He released the latch and wind stormed inside, making my jumpsuit flap and my heart try burrowing out of my back.

Taking my elbow, Lump guided me to Todd and shouted my introduction. “This is Danna.”

Todd didn’t nod or quit staring out the gaping hole in the bulkhead.

“Sit here.” Lump smacked the padded floor and with no other option, I did as he instructed.

Behind me, they looped straps, fastened hooks, and yanked slack cable tight. Todd’s legs appeared around me, one green, one blue, his feet slumped by my knees. A shove inched us closer to the door and I leaned back, finding a solid chest against my shoulders where I hoped the harness to a parachute had been clasped.

Lump put a pair of goggles into my hand, gathered my attention long enough for two thumbs up, and then slunk to where Brit waved at me from her crouching embrace. She welcomed Lump with a beaming smile and pinned herself to his arm.

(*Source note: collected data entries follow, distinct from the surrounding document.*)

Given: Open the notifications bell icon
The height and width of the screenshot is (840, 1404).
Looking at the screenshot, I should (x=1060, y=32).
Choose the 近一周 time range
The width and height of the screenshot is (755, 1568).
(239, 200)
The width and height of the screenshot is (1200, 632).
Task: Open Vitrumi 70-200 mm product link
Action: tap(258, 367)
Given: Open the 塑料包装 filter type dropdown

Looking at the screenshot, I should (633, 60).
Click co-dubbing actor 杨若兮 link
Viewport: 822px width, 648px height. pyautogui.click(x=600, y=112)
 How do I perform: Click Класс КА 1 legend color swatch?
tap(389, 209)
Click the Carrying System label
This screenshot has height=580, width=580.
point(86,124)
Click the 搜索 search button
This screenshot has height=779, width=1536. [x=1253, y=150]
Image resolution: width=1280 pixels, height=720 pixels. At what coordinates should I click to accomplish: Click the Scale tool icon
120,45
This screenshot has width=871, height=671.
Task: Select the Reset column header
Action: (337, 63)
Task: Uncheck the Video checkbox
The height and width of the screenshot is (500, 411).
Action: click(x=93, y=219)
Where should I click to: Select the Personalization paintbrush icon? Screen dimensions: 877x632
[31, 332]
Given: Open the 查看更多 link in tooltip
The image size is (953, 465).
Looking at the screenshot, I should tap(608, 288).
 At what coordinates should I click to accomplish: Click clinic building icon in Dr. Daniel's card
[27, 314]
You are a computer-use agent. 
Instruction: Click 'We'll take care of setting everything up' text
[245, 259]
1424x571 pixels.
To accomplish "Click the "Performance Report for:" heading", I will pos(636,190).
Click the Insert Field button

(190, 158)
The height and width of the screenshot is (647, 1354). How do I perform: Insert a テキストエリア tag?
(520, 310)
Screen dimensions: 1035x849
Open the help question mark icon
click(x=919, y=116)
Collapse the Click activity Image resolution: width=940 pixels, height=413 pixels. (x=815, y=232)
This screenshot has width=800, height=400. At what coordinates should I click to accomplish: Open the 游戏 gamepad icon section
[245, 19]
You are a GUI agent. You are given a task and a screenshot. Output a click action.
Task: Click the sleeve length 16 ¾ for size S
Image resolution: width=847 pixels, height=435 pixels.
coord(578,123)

My eyes began to sting from the cold and I yanked the goggles into place. Over my shoulder, I met Todd’s blank stare and raised my voice to speak over the wind.

“Are you sure you’re alright?”

He blinked and looked surprised to find me there, strapped to his front, before an open hole to the clouds and sky. “Why wouldn’t I be?”

“Lump said—” I waggled a limp hand at the cockpit.

He snorted and stared passed me, into the void. “That’s nothing.”

“If you don’t feel like jumping—”

“Been looking forward to it actually.” He popped something into his mouth before scooting us to the door’s ledge and grabbing hold of the frame.

My feet hung outside, numbed. “I know what you’re feeling.”

Todd didn’t respond, and I couldn’t tear myself from the white and blue outside to see if he was listening. I kept talking anyway, my words at least, earning a safe escape.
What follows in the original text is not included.